Eruvin 10

Whichever way you look at it, there is a difficulty.” 

The discussion on carrying in a courtyard on Shabbat continues and continues and continues in today’s Daf Yomi reading. I have not looked ahead – mostly because I am terrified to do so – but wonder if there are days or months more ahead of discussions on courtyards and alleyways and signposts and crossbeams. The discussion of an elderly Rabbi who was once a renowned expert on the topic but has suffered from memory loss is the portion of the reading that most resonated with me today.

The great Rabbi HaNasi establishes the principle in today’s reading that it is permitted to carry in a courtyard on Shabbat if there are two upright boards on either side of a breach. If the courtyard opens in the public domain and the breach does not exceed ten cubits and there are upright boards on either side of the opening, it is permitted to carry ordinary items on Shabbat. I wonder if Rabbis made their reputation on such determinations. I imagine a group of Rabbi HaNasi’s followers standing before a breach placing boards this way and that way in order to determine the most optimal strategy for creating a safe place for carrying on Shabbat.  

Rav Yosef questions the Rabbinic discussion on the status of side posts that are visible from outside. We are told that he had become ill and “forgotten his learning.”  In fact, he questions an instruction that he had taught at one time. His student Abaye, who is one of the kindest scholars in the Talmud and appeared in yesterday’s text as a great conciliator, reminded Rav Yosef that he had once taught what he appears to have forgotten. It is a quiet moment in a dense text that takes me back to an earlier reading in Berakhot 8 where we were reminded to respect our elders who may have lost some of their intellectual capacity.  
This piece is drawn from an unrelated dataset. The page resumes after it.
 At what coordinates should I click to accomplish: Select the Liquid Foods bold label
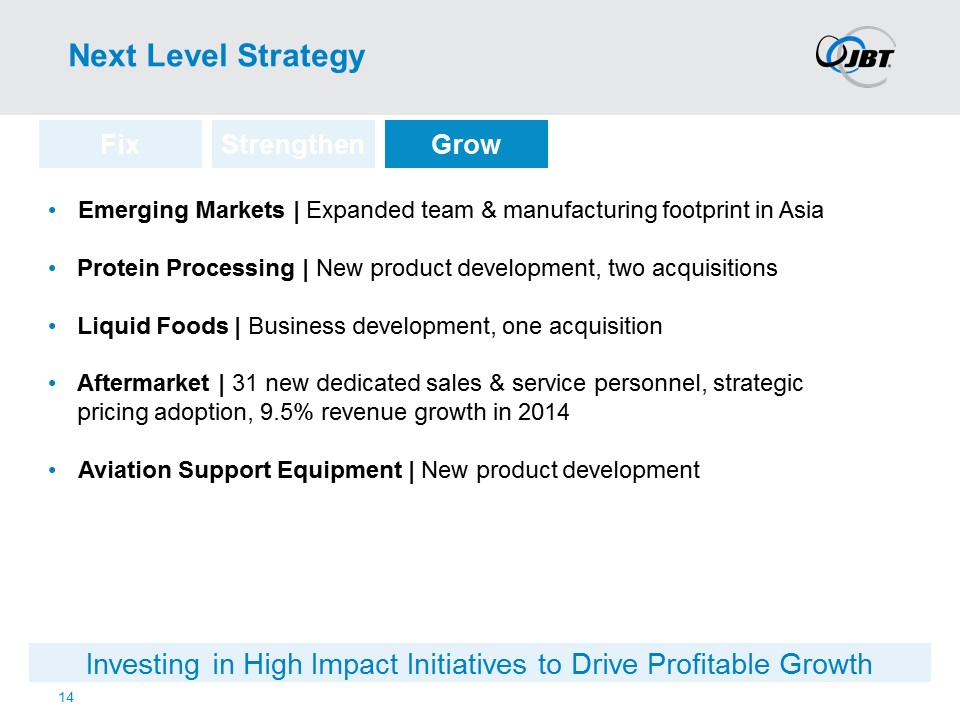[153, 326]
The passage in Berakhot 8 compares the broken pieces of the tablet that Moses smashed when he descended from Mt. Sinai and discovered his people worshiping the golden calf. The broken pieces were placed in the Holy Arc along with the intact tablets. Berakhot 8 compares these tablets with the elderly and includes one of the most moving passages in my Talmud readings so far in its reminder to respect those who may have declined intellectually: “An elder who forgot the Torah knowledge he once possessed is likened to these broken tablets.”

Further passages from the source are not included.